*Exercise goal:* Output, word for word, every line from the line with "2013 (77, 1676)" through the final line of the data below.

*Records provided:*
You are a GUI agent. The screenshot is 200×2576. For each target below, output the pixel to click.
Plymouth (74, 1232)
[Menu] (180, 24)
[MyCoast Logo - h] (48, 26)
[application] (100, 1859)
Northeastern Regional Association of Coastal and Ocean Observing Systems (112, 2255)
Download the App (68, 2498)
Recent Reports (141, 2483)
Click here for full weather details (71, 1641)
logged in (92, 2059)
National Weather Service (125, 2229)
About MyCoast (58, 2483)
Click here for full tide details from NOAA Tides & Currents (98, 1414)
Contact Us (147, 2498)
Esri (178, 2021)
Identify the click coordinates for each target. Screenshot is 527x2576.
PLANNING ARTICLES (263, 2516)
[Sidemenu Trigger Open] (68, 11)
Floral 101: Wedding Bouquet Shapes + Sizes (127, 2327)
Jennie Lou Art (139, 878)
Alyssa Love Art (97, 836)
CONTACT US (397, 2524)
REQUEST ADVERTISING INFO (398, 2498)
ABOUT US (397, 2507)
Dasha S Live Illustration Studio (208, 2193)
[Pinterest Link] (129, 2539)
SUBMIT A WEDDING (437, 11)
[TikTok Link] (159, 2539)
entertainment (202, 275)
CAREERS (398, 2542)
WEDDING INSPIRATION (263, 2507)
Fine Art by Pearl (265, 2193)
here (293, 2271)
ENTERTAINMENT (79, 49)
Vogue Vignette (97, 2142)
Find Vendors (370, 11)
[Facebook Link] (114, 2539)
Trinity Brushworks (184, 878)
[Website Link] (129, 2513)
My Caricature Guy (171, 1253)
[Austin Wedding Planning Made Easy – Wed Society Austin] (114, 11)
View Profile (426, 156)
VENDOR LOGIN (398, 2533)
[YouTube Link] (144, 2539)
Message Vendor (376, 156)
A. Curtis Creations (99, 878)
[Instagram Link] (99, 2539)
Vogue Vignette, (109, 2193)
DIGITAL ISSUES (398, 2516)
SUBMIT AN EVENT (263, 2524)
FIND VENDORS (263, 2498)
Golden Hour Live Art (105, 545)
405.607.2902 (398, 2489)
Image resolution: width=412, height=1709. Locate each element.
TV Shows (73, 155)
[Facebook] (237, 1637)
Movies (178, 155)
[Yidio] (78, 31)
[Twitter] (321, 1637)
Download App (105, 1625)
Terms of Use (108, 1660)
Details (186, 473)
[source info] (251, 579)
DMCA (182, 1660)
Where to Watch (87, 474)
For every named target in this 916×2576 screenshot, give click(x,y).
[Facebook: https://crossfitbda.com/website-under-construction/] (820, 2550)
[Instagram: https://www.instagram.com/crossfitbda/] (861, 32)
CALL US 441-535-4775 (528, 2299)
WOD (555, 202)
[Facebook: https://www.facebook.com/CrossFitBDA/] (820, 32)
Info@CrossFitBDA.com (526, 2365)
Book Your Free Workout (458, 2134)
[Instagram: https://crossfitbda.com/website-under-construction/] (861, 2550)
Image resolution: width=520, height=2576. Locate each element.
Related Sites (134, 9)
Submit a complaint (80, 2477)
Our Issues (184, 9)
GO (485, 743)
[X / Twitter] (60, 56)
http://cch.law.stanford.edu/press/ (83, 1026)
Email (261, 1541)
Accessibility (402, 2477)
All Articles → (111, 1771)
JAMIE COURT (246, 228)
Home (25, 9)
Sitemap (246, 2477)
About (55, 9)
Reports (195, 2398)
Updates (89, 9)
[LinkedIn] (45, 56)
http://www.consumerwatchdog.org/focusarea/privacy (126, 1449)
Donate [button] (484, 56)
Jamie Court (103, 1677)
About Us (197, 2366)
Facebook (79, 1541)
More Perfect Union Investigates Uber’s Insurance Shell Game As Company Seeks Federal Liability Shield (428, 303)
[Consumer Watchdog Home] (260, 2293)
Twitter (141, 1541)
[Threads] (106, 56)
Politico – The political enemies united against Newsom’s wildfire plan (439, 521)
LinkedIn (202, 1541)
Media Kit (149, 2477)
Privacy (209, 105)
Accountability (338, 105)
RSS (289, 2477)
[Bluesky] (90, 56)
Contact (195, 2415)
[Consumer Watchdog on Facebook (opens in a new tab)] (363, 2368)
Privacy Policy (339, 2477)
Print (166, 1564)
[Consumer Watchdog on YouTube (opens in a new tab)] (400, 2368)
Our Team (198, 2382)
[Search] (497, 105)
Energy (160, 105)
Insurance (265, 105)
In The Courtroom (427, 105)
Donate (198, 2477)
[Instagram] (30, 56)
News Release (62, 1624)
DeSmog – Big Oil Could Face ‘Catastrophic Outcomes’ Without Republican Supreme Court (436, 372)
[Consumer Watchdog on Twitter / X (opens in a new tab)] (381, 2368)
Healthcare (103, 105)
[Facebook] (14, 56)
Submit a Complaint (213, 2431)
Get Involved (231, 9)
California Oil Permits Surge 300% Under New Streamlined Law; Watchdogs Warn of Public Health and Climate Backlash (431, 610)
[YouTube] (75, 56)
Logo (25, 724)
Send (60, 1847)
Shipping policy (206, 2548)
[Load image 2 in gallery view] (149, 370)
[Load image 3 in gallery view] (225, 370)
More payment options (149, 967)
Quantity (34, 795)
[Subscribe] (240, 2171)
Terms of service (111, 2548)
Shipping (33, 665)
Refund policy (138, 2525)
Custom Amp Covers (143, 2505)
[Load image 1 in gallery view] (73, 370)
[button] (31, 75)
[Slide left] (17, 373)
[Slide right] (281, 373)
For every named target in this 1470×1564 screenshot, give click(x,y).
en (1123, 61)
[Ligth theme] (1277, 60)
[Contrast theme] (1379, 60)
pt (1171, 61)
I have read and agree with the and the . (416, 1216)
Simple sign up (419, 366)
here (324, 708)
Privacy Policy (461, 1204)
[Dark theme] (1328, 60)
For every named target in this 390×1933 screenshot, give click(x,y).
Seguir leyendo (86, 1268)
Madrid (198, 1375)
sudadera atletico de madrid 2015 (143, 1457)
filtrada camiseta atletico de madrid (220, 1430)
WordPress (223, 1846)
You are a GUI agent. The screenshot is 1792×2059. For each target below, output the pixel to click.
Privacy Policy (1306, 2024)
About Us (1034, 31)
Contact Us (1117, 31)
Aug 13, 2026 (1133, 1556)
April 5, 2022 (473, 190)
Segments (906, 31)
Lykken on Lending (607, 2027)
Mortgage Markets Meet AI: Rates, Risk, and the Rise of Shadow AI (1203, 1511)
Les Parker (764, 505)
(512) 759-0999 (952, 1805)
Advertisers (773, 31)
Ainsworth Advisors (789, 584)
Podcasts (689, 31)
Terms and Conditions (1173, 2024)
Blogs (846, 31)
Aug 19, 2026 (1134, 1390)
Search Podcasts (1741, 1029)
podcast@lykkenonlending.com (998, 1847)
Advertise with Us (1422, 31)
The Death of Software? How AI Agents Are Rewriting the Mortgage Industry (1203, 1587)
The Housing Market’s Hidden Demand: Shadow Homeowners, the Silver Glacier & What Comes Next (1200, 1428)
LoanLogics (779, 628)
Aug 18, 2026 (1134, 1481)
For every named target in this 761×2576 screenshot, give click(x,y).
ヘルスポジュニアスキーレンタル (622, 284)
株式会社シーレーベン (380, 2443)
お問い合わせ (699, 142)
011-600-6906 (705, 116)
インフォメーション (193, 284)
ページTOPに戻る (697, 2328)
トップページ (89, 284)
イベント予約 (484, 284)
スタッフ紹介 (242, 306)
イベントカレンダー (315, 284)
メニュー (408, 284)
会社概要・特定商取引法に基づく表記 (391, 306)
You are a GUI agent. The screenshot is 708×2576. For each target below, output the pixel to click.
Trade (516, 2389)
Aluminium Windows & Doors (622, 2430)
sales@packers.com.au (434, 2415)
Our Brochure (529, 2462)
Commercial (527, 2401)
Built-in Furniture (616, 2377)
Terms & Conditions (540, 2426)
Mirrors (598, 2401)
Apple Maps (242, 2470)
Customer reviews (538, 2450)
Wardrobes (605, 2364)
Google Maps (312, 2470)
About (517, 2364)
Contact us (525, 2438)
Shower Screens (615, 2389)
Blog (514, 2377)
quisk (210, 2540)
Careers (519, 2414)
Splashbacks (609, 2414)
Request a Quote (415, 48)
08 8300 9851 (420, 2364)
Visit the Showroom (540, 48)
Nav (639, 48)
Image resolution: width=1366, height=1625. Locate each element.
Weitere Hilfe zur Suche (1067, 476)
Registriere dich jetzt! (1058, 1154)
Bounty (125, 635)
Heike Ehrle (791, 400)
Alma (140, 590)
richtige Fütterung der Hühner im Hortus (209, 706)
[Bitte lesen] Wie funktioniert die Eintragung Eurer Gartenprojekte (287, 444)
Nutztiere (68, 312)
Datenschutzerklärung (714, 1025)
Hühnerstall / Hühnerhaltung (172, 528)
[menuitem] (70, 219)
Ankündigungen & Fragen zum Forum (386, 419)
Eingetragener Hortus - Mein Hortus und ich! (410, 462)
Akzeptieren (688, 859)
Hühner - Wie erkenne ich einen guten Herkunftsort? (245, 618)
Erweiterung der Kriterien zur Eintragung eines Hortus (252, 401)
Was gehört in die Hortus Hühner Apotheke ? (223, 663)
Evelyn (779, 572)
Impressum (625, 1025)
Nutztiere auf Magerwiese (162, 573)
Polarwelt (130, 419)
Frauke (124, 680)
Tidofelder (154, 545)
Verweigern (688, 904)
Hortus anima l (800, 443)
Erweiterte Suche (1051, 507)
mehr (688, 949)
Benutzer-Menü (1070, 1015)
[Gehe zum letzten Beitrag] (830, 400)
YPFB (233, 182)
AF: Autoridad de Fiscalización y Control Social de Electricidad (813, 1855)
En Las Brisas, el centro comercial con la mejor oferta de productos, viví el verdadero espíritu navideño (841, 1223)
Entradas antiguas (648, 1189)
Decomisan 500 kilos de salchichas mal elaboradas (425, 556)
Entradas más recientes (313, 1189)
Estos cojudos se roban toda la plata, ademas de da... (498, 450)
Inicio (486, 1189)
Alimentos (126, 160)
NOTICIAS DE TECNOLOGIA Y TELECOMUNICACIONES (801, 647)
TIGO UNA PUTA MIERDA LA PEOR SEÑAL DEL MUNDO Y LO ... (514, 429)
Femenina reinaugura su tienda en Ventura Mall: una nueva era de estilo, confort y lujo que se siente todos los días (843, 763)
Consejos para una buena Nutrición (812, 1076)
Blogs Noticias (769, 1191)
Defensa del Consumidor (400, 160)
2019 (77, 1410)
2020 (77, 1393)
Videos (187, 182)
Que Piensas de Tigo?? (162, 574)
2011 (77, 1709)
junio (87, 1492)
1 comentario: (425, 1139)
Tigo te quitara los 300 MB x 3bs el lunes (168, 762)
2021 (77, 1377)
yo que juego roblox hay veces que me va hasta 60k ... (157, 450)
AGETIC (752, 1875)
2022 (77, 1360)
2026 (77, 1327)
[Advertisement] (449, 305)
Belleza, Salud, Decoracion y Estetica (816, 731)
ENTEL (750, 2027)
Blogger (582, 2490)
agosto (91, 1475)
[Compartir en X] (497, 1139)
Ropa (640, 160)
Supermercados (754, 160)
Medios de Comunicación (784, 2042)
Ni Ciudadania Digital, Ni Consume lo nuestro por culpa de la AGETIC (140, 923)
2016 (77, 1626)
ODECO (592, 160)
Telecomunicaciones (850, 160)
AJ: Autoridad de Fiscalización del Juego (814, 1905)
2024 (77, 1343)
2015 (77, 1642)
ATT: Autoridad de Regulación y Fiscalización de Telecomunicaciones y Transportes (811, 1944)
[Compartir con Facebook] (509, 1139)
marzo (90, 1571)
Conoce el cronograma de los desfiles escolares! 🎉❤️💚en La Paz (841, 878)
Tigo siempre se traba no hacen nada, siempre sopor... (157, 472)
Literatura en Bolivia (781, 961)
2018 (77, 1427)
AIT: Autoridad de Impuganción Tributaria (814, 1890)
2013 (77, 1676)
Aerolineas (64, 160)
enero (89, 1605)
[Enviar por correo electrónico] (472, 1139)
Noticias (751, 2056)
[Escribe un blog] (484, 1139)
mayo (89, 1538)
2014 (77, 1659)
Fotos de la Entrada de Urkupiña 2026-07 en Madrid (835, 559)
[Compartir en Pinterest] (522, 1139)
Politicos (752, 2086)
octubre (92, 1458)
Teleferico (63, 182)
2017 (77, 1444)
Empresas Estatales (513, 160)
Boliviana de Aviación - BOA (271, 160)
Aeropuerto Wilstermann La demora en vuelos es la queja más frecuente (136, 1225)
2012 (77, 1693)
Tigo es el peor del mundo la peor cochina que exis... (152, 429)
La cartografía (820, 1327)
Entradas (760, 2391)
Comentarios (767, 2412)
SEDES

*Answer below:*
2013 (77, 1676)
Aerolineas (64, 160)
enero (89, 1605)
[Enviar por correo electrónico] (472, 1139)
Noticias (751, 2056)
[Escribe un blog] (484, 1139)
mayo (89, 1538)
2014 (77, 1659)
Fotos de la Entrada de Urkupiña 2026-07 en Madrid (835, 559)
[Compartir en Pinterest] (522, 1139)
Politicos (752, 2086)
octubre (92, 1458)
Teleferico (63, 182)
2017 (77, 1444)
Empresas Estatales (513, 160)
Boliviana de Aviación - BOA (271, 160)
Aeropuerto Wilstermann La demora en vuelos es la queja más frecuente (136, 1225)
2012 (77, 1693)
Tigo es el peor del mundo la peor cochina que exis... (152, 429)
La cartografía (820, 1327)
Entradas (760, 2391)
Comentarios (767, 2412)
SEDES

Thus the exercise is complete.